→ **Given request**
Write out every line of text in the records below verbatim, leaving out the pictures.

→ **Entries shown**
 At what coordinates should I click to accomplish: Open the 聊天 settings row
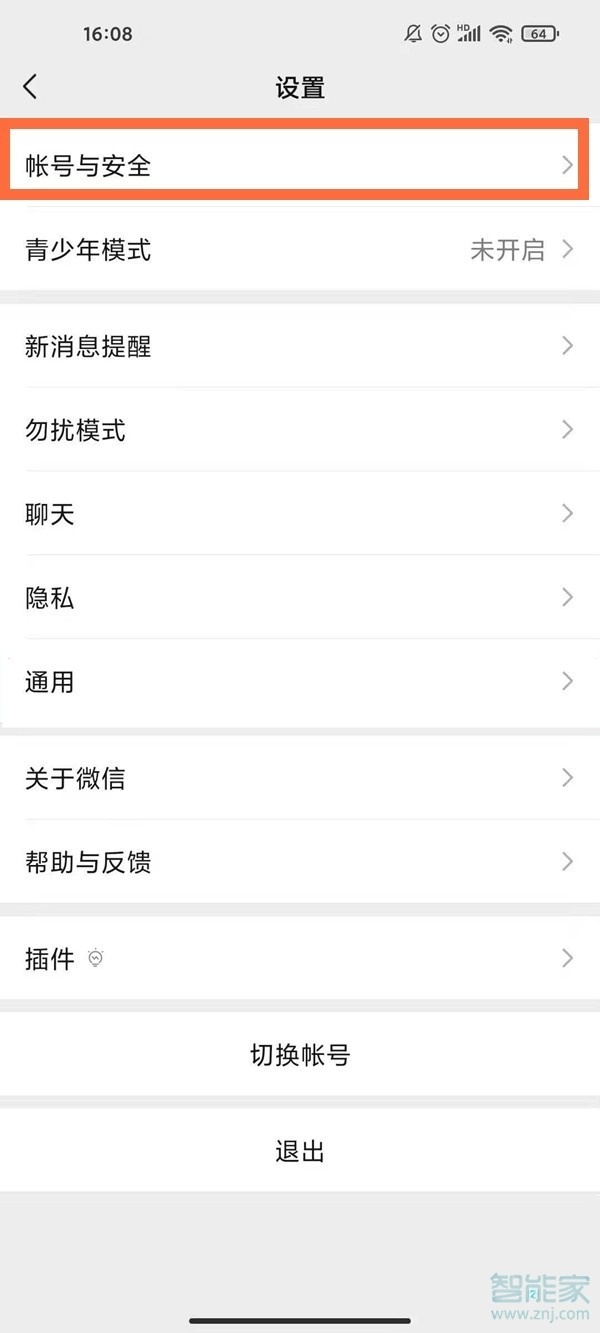point(298,514)
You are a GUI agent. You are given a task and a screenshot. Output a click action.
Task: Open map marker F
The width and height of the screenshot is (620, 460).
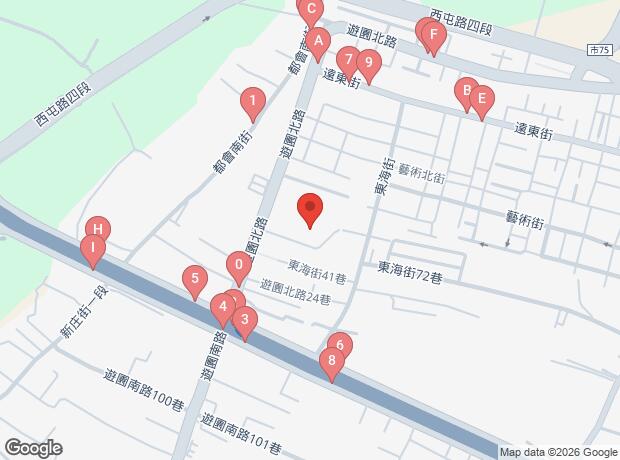(x=433, y=36)
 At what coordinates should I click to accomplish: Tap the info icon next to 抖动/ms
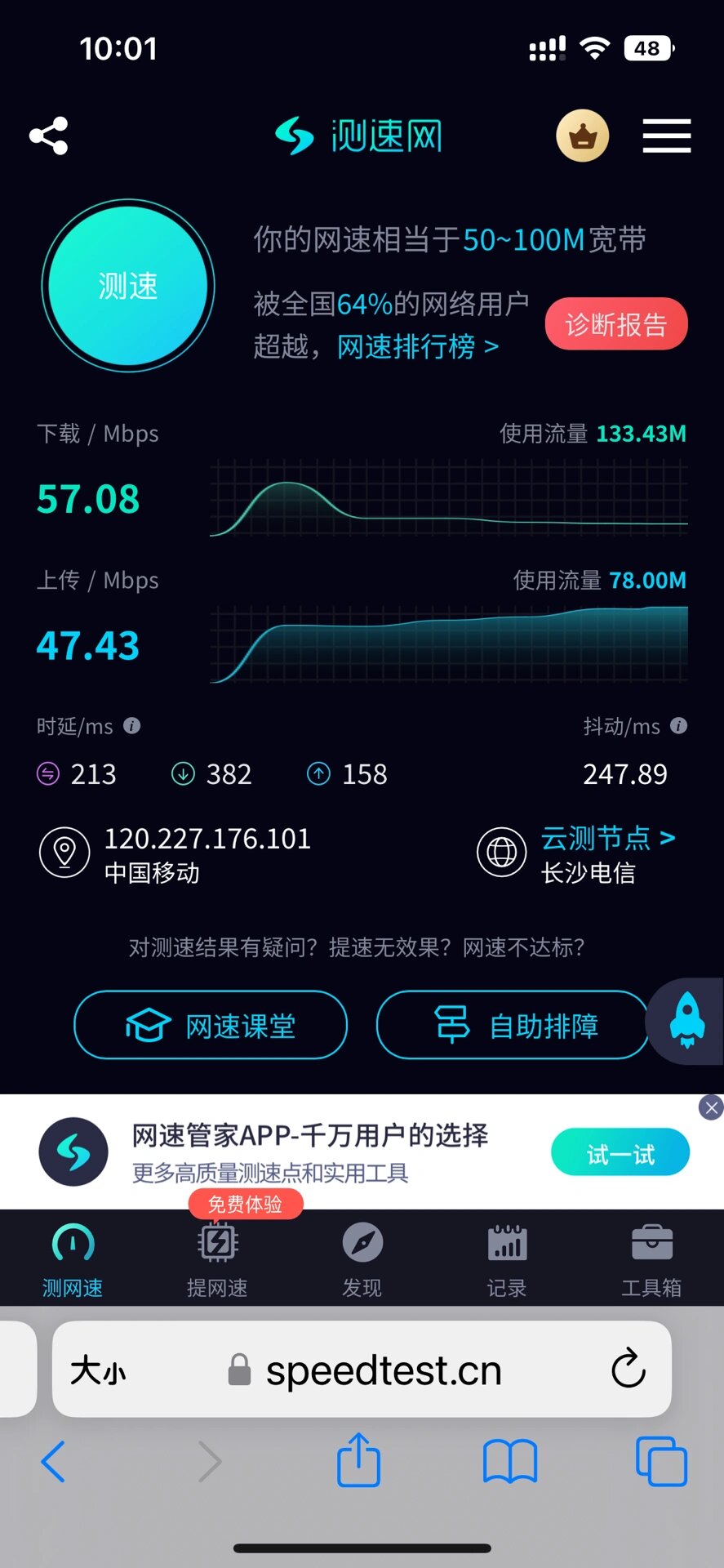tap(678, 725)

→ **Task result**
 At what coordinates should I click to accomplish: Open the 聊天 settings row
point(298,514)
You are a GUI agent. You are given a task and a screenshot. Output a click action.
Task: Open map marker F
The width and height of the screenshot is (620, 460).
(x=433, y=36)
 At what coordinates should I click to accomplish: Tap the info icon next to 抖动/ms
tap(678, 725)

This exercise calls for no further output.